Photo by Flickr user Mari & Jeff. Used under a Creative Commons license.
Ann of Feministing cites an interesting twist on investing strategies. (Quoting a Wall Street Journal article, italics mine.)
Where Wall Street's drug of choice used to be cocaine, today it could be estrogen. A hedge fund broker working at SAC Capital in Connecticut sued his boss in late October for allegedly demanding that he take estrogen to become a more successful trader. The case was sealed when it moved to arbitration. A spokesperson for SAC refused to comment.
Seriously! The real hoot is that they want estrogen-enriched traders so they... make *men* take supplements instead of, oh, y'know, hiring women.
I dunno. Maybe it is a need for physical size on trading floors as Feministing commenter WendyAnn hints.
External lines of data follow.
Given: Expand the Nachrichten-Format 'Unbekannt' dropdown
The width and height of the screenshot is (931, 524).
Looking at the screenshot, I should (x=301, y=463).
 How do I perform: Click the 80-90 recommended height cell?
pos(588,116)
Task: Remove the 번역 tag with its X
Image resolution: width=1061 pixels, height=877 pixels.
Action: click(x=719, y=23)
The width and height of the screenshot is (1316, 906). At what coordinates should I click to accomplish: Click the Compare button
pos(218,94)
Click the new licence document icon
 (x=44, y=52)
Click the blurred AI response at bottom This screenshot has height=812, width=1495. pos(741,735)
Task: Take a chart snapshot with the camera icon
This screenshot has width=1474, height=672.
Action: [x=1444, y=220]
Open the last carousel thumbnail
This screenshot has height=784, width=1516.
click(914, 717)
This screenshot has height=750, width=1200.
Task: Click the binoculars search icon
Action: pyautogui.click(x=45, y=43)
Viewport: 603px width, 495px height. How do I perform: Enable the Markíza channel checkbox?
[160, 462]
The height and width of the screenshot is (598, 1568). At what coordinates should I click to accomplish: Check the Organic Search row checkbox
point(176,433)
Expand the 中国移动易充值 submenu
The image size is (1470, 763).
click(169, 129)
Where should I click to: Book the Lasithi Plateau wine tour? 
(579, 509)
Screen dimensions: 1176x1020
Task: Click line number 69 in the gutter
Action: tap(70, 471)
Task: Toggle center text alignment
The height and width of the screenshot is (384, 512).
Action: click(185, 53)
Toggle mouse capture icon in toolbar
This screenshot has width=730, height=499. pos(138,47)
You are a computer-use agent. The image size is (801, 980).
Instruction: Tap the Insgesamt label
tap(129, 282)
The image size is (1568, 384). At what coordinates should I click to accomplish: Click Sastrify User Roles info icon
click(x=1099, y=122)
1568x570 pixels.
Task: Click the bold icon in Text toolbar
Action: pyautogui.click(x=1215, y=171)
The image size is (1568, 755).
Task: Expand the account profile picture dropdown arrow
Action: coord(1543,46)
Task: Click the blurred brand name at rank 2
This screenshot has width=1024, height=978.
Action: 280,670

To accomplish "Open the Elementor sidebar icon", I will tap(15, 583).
But I bet there's some other reason.
That said, the effects of testosterone really are pretty misunderstood. In case after case, even species after species, aggressiveness and hostility usually crop up when levels *drop.*
I certainly see that in a friend who's lost his own ability to produce it. He gets a shot about once a month and he becomes terribly irritable just before, and cheery/mellow after. I remember reading on one article or another a few years ago about scientists giving animals enough testosterone "to make a coffee cup grow antlers" without causing any increase in aggressiveness. The tricky bit is that aggressive behavior, especially successful aggression, can *stimulate* testosterone secretions so... So it's still *associated* with aggression and risk-taking, just not the way most people assume.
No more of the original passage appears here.